Les incitations ont généralement été considérées comme plus efficaces pour des comportements ponctuels comme les vaccinations. Une compréhension de l’actualisation hyperbolique est particulièrement utile pour les régimes d’incitation où seule une récompense unique est offerte. Pour les comportements complexes, plusieurs incitations peuvent devoir être offertes à intervalles réguliers, mais comment devraient-elles être données? On a vu que les gens réagissent davantage aux gains croissants, par opposition aux gains décroissants ou constants. Ce principe a été utilisé pour développer des interventions efficaces pour traiter la toxicomanie et l’abus de substances et pour améliorer l’observance des médicaments. Dans ces interventions, les patients gagnent des points en soumettant des échantillons d’urine négatifs aux médicaments ou aux substances négatives. Les points de récompense (incitatif) commencent généralement à une valeur faible et augmentent à chaque résultat de test négatif successif. Si le patient ne fournit pas un échantillon programmé ou fournit un résultat positif au médicament, la valeur du bon est réinitialisée à la valeur basse initiale à partir de laquelle il pourrait recommencer à augmenter. Un tel plan d’urgence incitatif peut être utilisé pour améliorer les résultats dans un large éventail de comportements et de populations différents.

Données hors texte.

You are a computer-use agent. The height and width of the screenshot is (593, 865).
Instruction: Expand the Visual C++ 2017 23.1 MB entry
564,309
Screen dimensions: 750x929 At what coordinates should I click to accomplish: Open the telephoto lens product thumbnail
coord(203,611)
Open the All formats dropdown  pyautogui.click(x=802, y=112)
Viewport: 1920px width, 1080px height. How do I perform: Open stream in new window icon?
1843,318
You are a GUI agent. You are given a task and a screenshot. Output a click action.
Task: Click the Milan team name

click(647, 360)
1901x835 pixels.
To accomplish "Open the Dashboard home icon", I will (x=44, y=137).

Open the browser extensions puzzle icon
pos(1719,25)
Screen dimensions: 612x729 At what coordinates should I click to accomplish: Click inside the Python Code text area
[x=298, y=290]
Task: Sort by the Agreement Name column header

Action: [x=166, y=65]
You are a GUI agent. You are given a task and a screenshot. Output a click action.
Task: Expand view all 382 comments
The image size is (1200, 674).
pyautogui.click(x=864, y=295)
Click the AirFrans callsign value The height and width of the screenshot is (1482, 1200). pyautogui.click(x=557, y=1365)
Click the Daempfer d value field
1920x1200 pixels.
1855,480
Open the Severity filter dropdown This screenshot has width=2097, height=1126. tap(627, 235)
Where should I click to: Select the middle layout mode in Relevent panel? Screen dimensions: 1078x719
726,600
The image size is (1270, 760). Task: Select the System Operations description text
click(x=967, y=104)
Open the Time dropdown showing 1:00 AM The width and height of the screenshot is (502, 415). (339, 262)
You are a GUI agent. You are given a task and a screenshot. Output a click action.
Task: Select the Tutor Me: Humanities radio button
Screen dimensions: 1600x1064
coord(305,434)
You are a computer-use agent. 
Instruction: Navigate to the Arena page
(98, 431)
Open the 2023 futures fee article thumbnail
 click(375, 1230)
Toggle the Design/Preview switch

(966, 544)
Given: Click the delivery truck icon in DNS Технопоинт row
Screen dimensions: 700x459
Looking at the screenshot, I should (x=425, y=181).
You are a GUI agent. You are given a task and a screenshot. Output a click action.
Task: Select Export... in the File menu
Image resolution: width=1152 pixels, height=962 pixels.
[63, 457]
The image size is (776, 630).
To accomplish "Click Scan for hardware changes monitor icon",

Les points de référence comptent

Une étude du monde en développement fournit un autre phénomène qui est que les points de référence comptent lorsqu’il s’agit d’offrir des incitations. Les preuves sur le terrain suggèrent que les gens se soucient davantage de ce qu’ils gagnent ou perdent autour de ce qu’ils ont déjà plutôt que de ce avec quoi ils peuvent se retrouver. On sait que de nombreuses personnes testées pour le virus de l’immunodéficience humaine (VIH) dans les pays en développement ne recueillent pas leurs résultats. C’est un défi majeur pour les campagnes de prévention et a conduit à diverses campagnes « connaissez votre statut ». Un programme au Malawi a montré qu’offrir des incitations peut encourager les gens à contracter le VIH. La plus forte augmentation de l’utilisation, d’environ 50%, est observée lorsque l’incitation est passée de zéro à un dixième du salaire journalier. Offrir plus d’argent affecte toujours positivement le comportement, mais dans une bien moindre mesure. Cette constatation est cohérente avec une fonction d’utilité « concave » en économie connue sous le nom d' »utilité marginale décroissante du revenu » (plus de revenus nous impacte moins), mais le taux de diminution de l’utilité lorsque le revenu augmente devrait être extrêmement élevé, ce qui n’est pas ce que les modèles économiques traditionnels prédiseraient. Les résultats suggèrent que l’utilité de l’argent est jugée par rapport à des points de référence qui sont très contextuellement et étroitement définis. Cette constatation suggère également que de tels points de référence définis localement pourraient influencer les décisions concernant le prix et la rentabilité des incitations offertes.